↓
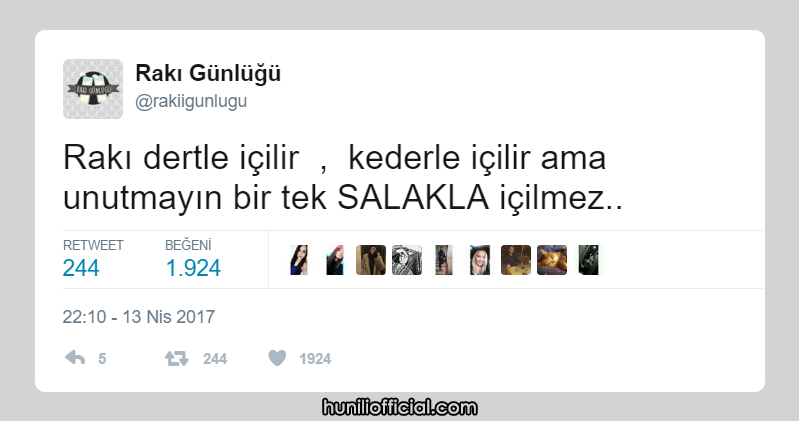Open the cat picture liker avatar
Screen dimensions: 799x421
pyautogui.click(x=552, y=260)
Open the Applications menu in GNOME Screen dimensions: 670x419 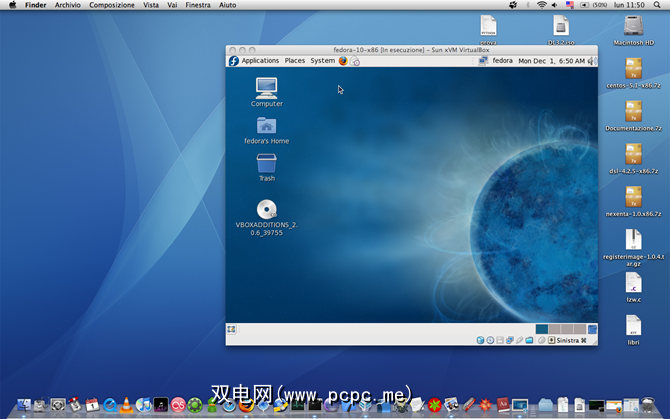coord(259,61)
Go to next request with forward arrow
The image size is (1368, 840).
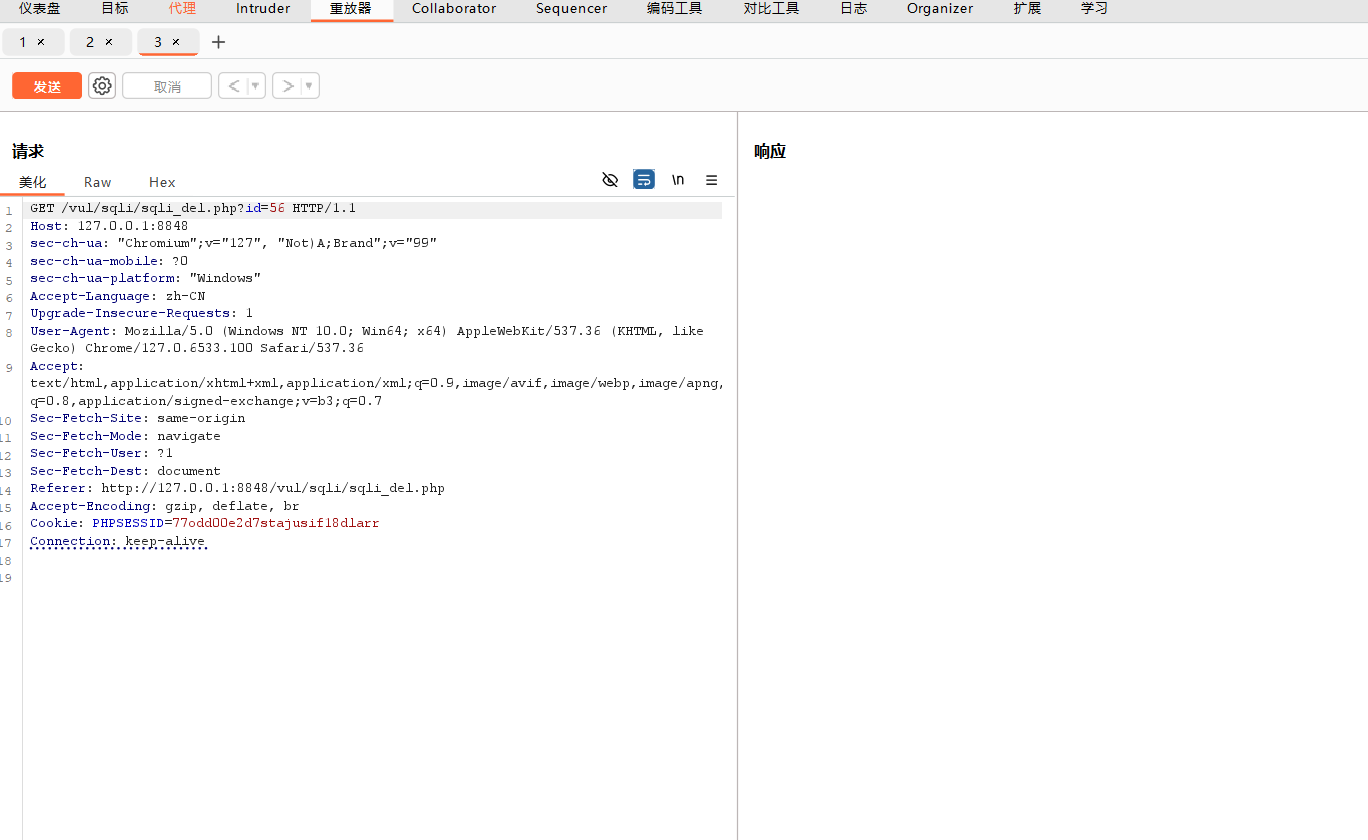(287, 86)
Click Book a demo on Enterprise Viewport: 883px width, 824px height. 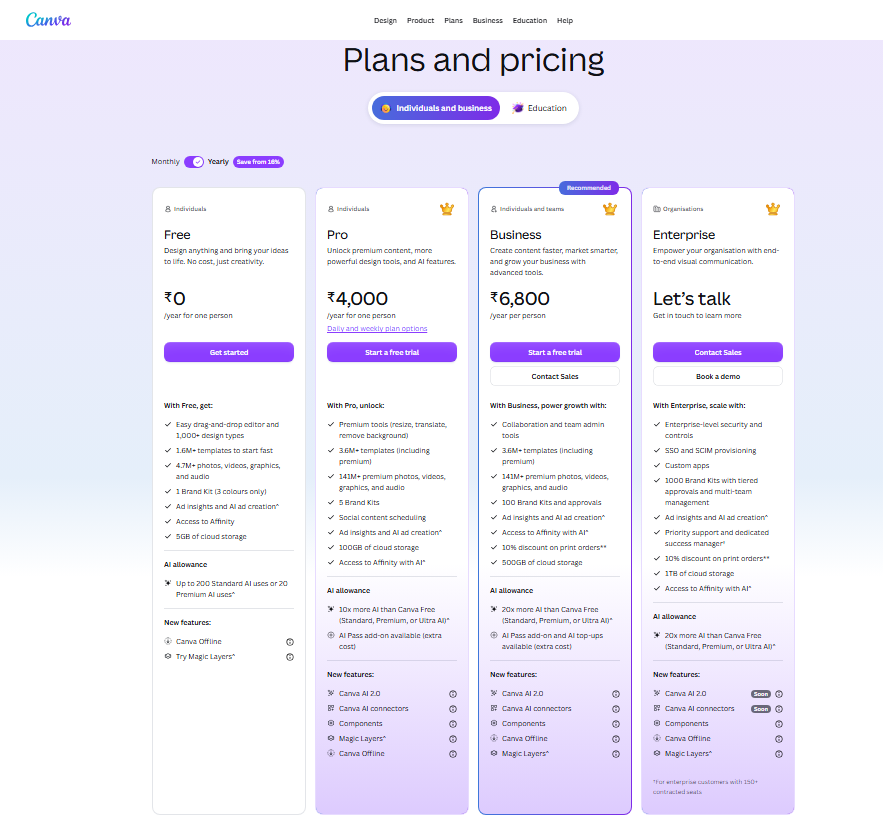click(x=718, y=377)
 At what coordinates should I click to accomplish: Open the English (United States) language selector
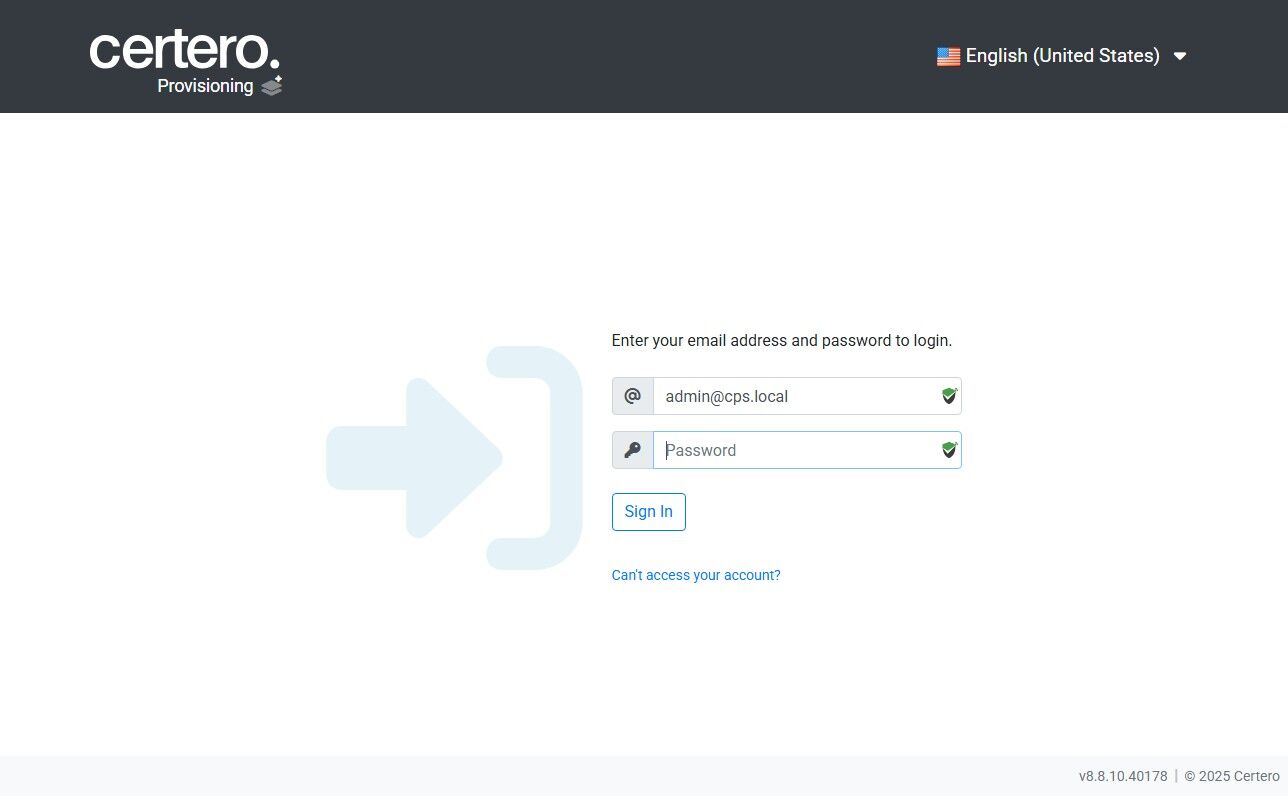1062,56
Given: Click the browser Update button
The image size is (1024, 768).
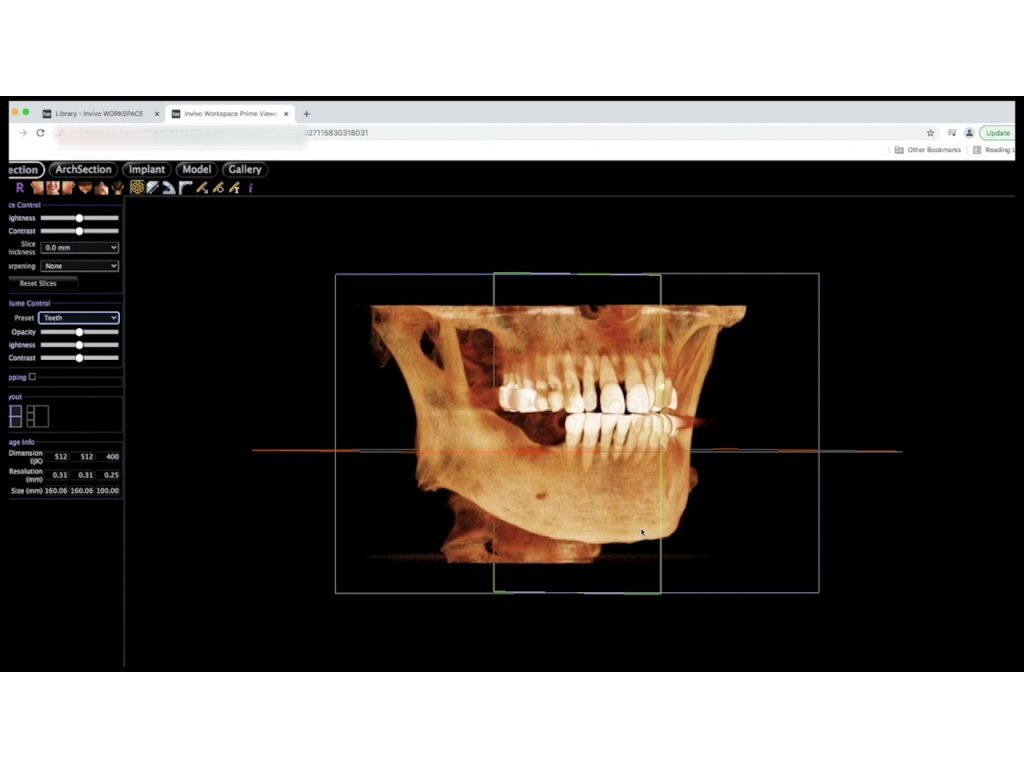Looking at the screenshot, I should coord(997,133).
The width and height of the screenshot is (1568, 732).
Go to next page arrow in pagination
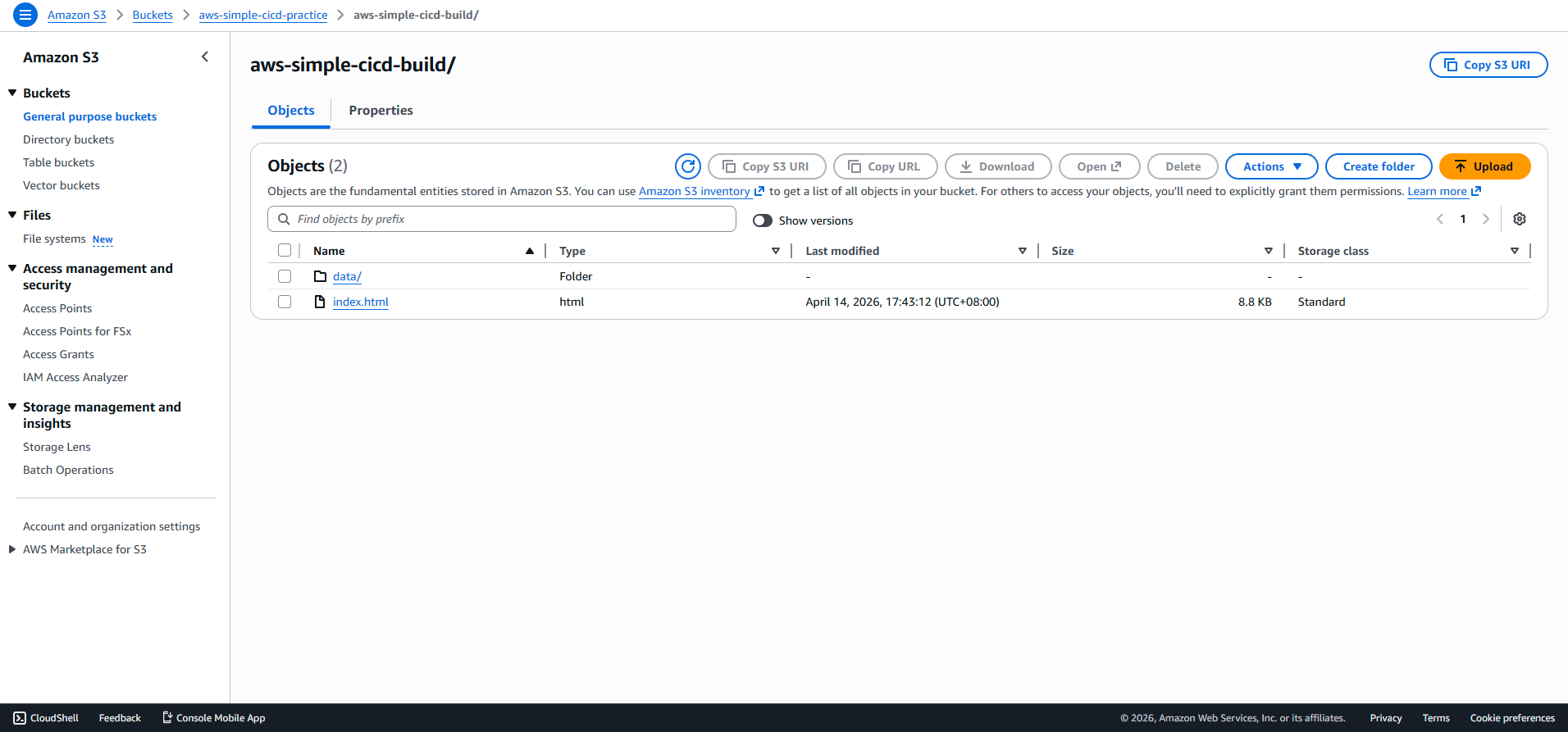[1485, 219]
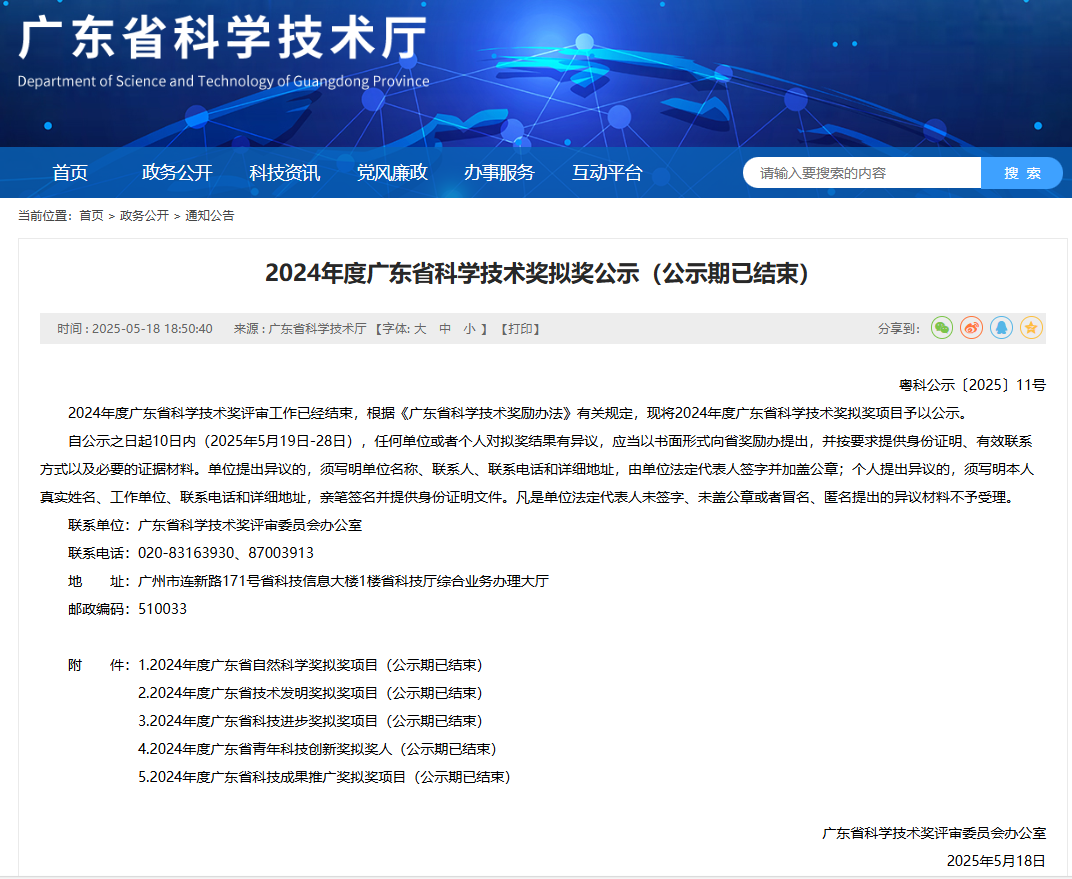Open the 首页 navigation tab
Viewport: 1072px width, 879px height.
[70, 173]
↑
▶ Work request: Each line from the one containing "The image size is (1024, 768)." through the end of the records above is to be retyped exactly, with the pictures omitted and nothing added.

▶ Response below:
The image size is (1024, 768).
Looking at the screenshot, I should coord(997,133).
The width and height of the screenshot is (1568, 732).
Go to next page arrow in pagination
[1485, 219]
Open the 首页 navigation tab
Viewport: 1072px width, 879px height.
[70, 173]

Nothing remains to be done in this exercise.